Start of Block
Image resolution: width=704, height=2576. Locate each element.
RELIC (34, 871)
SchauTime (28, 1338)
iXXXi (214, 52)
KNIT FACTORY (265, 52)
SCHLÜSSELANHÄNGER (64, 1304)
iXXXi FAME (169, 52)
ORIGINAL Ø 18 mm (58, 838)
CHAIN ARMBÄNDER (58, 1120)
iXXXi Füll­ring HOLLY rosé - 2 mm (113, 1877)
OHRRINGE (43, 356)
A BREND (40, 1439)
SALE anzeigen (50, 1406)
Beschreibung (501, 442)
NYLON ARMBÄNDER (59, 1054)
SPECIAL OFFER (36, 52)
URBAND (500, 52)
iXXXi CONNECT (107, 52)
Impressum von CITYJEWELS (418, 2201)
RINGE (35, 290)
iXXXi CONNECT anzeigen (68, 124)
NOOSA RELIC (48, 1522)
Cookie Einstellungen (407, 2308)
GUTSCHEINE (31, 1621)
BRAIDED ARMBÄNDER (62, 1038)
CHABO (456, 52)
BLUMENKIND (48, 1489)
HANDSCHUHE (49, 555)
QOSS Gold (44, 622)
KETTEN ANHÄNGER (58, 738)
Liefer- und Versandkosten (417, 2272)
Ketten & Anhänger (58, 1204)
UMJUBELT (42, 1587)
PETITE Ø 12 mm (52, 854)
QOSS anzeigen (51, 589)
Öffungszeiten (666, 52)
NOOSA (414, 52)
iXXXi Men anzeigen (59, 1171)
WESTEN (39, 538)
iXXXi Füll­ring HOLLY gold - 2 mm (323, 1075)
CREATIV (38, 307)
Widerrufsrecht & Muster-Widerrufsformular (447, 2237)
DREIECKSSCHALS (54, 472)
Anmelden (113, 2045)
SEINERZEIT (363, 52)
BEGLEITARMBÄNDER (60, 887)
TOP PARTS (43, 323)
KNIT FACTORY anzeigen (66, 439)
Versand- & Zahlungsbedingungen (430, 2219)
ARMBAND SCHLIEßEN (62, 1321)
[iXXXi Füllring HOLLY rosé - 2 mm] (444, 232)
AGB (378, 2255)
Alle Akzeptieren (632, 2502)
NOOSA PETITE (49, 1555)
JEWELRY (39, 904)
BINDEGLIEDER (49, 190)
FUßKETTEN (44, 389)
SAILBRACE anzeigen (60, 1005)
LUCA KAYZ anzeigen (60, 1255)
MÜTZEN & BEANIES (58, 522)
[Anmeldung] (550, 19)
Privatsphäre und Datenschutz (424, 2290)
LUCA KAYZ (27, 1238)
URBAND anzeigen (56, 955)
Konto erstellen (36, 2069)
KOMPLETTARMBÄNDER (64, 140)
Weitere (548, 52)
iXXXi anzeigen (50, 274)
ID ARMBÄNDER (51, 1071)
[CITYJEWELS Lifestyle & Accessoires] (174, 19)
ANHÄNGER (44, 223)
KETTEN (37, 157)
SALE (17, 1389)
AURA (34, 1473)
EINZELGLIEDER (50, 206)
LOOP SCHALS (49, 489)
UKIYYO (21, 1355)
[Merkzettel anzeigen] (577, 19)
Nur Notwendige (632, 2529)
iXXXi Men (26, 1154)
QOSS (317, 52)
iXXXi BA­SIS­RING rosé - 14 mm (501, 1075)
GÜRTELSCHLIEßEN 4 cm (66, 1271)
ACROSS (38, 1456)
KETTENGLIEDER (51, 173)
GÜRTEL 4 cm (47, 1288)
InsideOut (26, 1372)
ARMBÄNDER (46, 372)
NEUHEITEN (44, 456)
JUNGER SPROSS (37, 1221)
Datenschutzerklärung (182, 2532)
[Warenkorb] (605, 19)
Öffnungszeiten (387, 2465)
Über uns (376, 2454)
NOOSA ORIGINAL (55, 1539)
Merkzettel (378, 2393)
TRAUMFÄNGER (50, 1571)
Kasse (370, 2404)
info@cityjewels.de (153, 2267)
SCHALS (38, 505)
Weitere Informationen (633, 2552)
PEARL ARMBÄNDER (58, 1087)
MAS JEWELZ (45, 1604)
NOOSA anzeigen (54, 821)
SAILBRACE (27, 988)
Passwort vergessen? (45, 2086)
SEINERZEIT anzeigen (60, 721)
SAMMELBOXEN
End of Block
## Problem description
Each line of the material should be echoed exactly.

## Answer area
Image resolution: width=704, height=2576. Locate each element.
RELIC (34, 871)
SchauTime (28, 1338)
iXXXi (214, 52)
KNIT FACTORY (265, 52)
SCHLÜSSELANHÄNGER (64, 1304)
iXXXi FAME (169, 52)
ORIGINAL Ø 18 mm (58, 838)
CHAIN ARMBÄNDER (58, 1120)
iXXXi Füll­ring HOLLY rosé - 2 mm (113, 1877)
OHRRINGE (43, 356)
A BREND (40, 1439)
SALE anzeigen (50, 1406)
Beschreibung (501, 442)
NYLON ARMBÄNDER (59, 1054)
SPECIAL OFFER (36, 52)
URBAND (500, 52)
iXXXi CONNECT (107, 52)
Impressum von CITYJEWELS (418, 2201)
RINGE (35, 290)
iXXXi CONNECT anzeigen (68, 124)
NOOSA RELIC (48, 1522)
Cookie Einstellungen (407, 2308)
GUTSCHEINE (31, 1621)
BRAIDED ARMBÄNDER (62, 1038)
CHABO (456, 52)
BLUMENKIND (48, 1489)
HANDSCHUHE (49, 555)
QOSS Gold (44, 622)
KETTEN ANHÄNGER (58, 738)
Liefer- und Versandkosten (417, 2272)
Ketten & Anhänger (58, 1204)
UMJUBELT (42, 1587)
PETITE Ø 12 mm (52, 854)
QOSS anzeigen (51, 589)
Öffungszeiten (666, 52)
NOOSA (414, 52)
iXXXi Men anzeigen (59, 1171)
WESTEN (39, 538)
iXXXi Füll­ring HOLLY gold - 2 mm (323, 1075)
CREATIV (38, 307)
Widerrufsrecht & Muster-Widerrufsformular (447, 2237)
DREIECKSSCHALS (54, 472)
Anmelden (113, 2045)
SEINERZEIT (363, 52)
BEGLEITARMBÄNDER (60, 887)
TOP PARTS (43, 323)
KNIT FACTORY anzeigen (66, 439)
Versand- & Zahlungsbedingungen (430, 2219)
ARMBAND SCHLIEßEN (62, 1321)
[iXXXi Füllring HOLLY rosé - 2 mm] (444, 232)
AGB (378, 2255)
Alle Akzeptieren (632, 2502)
NOOSA PETITE (49, 1555)
JEWELRY (39, 904)
BINDEGLIEDER (49, 190)
FUßKETTEN (44, 389)
SAILBRACE anzeigen (60, 1005)
LUCA KAYZ anzeigen (60, 1255)
MÜTZEN & BEANIES (58, 522)
[Anmeldung] (550, 19)
Privatsphäre und Datenschutz (424, 2290)
LUCA KAYZ (27, 1238)
URBAND anzeigen (56, 955)
Konto erstellen (36, 2069)
KOMPLETTARMBÄNDER (64, 140)
Weitere (548, 52)
iXXXi anzeigen (50, 274)
ID ARMBÄNDER (51, 1071)
[CITYJEWELS Lifestyle & Accessoires] (174, 19)
ANHÄNGER (44, 223)
KETTEN (37, 157)
SALE (17, 1389)
AURA (34, 1473)
EINZELGLIEDER (50, 206)
LOOP SCHALS (49, 489)
UKIYYO (21, 1355)
[Merkzettel anzeigen] (577, 19)
Nur Notwendige (632, 2529)
iXXXi Men (26, 1154)
QOSS (317, 52)
iXXXi BA­SIS­RING rosé - 14 mm (501, 1075)
GÜRTELSCHLIEßEN 4 cm (66, 1271)
ACROSS (38, 1456)
KETTENGLIEDER (51, 173)
GÜRTEL 4 cm (47, 1288)
InsideOut (26, 1372)
ARMBÄNDER (46, 372)
NEUHEITEN (44, 456)
JUNGER SPROSS (37, 1221)
Datenschutzerklärung (182, 2532)
[Warenkorb] (605, 19)
Öffnungszeiten (387, 2465)
Über uns (376, 2454)
NOOSA ORIGINAL (55, 1539)
Merkzettel (378, 2393)
TRAUMFÄNGER (50, 1571)
Kasse (370, 2404)
info@cityjewels.de (153, 2267)
SCHALS (38, 505)
Weitere Informationen (633, 2552)
PEARL ARMBÄNDER (58, 1087)
MAS JEWELZ (45, 1604)
NOOSA anzeigen (54, 821)
SAILBRACE (27, 988)
Passwort vergessen? (45, 2086)
SEINERZEIT anzeigen (60, 721)
SAMMELBOXEN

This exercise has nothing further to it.